▶ PROBLEM DETAILS
Which of the lines below contain the string "timestamp"? Pull each one out of the data.

▶ SUPPLIED DATA
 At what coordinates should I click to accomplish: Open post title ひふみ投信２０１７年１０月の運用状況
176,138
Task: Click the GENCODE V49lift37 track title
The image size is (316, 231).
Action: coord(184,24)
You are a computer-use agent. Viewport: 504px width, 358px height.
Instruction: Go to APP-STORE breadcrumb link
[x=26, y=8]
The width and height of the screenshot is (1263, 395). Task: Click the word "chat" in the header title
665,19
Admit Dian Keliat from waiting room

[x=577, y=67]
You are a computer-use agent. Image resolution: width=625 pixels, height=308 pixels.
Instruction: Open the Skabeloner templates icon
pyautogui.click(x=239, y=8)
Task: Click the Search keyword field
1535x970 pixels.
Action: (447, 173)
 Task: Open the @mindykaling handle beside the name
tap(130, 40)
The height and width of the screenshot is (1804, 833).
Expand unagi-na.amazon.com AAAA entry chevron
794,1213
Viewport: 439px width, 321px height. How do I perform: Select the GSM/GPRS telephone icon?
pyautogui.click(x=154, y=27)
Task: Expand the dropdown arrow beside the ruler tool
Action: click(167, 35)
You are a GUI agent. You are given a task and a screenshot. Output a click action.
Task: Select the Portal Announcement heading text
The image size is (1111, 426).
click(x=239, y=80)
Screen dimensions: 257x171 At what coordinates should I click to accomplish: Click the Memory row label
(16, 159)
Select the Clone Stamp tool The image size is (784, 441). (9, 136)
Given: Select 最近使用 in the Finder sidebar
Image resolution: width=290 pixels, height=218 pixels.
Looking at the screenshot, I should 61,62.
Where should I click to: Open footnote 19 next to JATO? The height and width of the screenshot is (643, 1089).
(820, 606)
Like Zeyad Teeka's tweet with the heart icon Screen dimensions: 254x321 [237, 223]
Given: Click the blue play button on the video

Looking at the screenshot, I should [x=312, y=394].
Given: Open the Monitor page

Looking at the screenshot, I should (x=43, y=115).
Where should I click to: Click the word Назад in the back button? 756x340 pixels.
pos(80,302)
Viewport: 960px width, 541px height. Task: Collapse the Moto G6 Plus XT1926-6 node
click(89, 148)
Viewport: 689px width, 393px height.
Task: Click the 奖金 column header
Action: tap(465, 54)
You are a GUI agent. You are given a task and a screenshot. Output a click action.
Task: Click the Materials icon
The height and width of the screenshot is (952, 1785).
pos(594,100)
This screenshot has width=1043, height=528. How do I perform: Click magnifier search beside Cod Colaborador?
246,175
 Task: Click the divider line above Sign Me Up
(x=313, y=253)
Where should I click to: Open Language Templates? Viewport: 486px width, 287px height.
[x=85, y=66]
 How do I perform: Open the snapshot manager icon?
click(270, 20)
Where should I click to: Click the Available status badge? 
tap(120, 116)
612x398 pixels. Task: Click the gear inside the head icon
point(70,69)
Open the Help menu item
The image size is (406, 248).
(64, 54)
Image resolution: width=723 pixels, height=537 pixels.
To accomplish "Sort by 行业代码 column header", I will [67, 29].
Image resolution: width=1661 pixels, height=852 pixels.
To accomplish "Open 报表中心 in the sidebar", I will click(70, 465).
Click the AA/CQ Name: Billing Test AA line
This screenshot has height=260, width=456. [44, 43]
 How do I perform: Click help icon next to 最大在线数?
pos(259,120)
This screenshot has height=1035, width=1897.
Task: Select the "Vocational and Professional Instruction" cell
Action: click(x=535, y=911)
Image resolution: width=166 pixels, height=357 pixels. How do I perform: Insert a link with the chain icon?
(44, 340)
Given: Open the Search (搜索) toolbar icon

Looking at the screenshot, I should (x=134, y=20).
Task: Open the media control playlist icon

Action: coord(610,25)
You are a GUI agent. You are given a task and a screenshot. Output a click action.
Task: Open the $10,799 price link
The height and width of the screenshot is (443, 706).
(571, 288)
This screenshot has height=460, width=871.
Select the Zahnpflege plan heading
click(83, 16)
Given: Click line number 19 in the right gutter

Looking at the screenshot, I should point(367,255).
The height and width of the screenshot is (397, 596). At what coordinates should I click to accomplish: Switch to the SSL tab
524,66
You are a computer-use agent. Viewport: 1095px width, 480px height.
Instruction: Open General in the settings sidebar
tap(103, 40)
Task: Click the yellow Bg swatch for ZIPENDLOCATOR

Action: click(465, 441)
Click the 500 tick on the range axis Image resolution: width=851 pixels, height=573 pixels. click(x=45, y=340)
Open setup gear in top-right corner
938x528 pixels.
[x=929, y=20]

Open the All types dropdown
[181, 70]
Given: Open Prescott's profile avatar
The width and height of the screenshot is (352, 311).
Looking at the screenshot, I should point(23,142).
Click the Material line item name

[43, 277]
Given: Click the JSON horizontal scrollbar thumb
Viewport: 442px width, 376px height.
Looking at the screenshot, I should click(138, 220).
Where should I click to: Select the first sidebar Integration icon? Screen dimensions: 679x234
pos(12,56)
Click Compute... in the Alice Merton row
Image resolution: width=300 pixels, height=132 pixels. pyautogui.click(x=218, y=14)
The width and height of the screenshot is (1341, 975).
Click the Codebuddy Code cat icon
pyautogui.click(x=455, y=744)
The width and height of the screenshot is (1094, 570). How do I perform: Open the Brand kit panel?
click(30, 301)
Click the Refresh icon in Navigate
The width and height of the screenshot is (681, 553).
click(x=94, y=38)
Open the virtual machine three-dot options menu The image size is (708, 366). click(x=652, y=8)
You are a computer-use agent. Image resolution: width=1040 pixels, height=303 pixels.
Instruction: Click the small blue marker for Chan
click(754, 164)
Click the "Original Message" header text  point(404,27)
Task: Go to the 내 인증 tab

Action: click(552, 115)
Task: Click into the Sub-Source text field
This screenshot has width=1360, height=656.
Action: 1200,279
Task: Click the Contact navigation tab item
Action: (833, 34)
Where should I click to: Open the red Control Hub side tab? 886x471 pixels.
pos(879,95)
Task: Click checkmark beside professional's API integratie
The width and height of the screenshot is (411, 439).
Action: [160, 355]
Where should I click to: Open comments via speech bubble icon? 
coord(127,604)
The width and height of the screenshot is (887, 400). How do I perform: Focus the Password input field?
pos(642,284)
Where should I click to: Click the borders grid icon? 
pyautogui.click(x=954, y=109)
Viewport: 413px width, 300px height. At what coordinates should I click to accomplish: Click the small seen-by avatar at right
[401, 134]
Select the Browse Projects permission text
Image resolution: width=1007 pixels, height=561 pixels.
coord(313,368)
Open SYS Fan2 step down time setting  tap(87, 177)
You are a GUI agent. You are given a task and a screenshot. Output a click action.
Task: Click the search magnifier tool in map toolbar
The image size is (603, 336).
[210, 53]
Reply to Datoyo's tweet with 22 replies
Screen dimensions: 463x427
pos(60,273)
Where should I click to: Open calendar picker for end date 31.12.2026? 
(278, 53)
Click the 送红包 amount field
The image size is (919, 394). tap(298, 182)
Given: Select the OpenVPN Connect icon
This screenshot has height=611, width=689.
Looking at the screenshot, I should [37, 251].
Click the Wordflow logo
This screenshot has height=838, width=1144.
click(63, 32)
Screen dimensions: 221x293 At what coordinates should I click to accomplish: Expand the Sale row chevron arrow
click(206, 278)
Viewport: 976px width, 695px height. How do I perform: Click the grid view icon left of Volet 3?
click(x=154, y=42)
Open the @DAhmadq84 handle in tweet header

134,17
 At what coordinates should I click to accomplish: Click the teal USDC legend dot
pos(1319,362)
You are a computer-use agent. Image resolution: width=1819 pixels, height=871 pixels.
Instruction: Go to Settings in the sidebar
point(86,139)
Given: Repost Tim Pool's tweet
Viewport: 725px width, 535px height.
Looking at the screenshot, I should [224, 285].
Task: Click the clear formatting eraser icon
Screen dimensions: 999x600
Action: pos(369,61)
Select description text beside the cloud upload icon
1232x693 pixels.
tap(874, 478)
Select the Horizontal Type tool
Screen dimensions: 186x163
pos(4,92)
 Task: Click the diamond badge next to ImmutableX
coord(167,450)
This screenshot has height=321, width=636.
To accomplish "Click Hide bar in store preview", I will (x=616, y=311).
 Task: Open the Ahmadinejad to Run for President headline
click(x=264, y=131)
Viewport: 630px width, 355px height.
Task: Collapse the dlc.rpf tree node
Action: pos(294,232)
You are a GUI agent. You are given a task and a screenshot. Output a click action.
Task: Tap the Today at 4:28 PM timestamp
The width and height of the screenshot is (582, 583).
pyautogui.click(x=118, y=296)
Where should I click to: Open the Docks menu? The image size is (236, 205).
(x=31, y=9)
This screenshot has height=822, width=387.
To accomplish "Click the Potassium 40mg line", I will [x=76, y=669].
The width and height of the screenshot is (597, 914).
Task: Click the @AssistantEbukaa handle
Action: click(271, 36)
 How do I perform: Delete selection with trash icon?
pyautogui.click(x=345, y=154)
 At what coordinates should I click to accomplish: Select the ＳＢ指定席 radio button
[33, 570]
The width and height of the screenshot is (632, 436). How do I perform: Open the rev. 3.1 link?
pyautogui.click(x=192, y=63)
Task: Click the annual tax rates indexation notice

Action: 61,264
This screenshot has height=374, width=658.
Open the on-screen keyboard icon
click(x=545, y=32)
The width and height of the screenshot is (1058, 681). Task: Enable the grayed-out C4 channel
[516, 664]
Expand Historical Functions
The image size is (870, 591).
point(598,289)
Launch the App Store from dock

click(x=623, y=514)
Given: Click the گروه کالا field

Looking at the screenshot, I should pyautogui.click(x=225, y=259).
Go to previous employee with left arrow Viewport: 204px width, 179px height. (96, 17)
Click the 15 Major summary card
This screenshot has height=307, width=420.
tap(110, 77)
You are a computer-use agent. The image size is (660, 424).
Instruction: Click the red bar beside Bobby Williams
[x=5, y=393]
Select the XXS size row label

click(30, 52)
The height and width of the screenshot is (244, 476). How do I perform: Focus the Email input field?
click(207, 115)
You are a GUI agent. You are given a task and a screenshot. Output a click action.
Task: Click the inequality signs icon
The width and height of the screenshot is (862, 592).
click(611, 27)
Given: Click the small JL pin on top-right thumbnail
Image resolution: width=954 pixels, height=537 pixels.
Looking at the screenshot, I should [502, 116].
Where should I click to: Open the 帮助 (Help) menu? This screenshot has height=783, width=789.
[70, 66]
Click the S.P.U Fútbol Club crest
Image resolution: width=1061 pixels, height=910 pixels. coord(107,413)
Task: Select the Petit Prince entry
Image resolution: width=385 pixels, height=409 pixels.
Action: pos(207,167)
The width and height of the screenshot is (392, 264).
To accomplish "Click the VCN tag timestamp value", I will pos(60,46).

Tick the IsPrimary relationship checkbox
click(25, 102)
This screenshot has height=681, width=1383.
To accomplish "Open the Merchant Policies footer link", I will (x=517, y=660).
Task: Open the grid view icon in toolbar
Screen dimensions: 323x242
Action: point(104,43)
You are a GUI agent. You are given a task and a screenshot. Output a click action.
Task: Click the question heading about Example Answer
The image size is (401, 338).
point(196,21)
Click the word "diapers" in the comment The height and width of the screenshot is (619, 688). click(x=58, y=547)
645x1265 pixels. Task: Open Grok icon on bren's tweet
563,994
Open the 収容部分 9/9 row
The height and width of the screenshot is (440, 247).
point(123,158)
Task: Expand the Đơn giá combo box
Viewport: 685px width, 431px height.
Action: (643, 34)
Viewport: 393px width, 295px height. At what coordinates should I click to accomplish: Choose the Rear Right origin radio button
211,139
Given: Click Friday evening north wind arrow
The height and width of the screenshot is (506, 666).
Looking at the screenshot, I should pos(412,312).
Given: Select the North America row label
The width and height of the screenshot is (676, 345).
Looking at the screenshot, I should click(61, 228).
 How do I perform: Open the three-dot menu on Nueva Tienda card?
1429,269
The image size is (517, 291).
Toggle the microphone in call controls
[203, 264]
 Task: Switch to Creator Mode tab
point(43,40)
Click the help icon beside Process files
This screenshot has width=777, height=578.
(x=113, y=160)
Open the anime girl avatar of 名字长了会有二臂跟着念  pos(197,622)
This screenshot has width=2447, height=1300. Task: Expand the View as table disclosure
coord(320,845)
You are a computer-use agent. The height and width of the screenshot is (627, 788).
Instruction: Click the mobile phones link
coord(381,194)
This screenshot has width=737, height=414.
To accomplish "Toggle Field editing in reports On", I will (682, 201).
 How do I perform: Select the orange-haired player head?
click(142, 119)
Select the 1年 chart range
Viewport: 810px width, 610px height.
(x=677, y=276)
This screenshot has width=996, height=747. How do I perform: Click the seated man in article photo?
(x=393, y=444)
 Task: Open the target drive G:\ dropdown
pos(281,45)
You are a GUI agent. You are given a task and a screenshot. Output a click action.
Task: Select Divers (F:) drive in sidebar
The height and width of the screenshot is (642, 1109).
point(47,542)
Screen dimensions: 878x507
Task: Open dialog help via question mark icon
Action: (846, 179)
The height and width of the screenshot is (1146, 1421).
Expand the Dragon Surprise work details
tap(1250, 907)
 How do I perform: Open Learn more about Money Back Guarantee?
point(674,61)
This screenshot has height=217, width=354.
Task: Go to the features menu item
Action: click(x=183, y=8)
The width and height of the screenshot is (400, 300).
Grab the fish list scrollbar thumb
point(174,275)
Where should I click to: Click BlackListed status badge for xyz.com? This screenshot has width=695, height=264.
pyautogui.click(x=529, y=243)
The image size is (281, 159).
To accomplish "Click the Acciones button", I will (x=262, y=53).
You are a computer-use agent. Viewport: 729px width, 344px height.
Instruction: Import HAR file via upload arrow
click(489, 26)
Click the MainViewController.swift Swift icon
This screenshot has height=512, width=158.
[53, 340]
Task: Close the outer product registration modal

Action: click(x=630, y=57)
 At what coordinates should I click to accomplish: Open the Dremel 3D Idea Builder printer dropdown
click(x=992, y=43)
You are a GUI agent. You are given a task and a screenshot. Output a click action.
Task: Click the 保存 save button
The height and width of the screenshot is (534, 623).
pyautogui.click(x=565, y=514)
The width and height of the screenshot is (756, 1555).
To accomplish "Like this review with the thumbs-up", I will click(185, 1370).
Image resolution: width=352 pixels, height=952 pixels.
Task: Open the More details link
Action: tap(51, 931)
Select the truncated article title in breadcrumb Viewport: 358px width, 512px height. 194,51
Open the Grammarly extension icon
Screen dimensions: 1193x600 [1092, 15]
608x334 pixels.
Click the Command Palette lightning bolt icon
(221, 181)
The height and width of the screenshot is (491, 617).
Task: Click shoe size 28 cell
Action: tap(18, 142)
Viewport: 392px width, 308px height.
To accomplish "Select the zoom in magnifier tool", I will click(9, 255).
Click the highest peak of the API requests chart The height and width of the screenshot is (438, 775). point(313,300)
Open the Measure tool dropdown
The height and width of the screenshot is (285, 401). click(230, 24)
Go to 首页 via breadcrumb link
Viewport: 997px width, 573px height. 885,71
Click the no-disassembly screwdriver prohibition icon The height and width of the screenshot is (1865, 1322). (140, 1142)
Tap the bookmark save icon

▶ ANSWER TO THIS EXERCISE
Task: Tap the Today at 4:28 PM timestamp
To accomplish "Click the VCN tag timestamp value", I will pos(60,46).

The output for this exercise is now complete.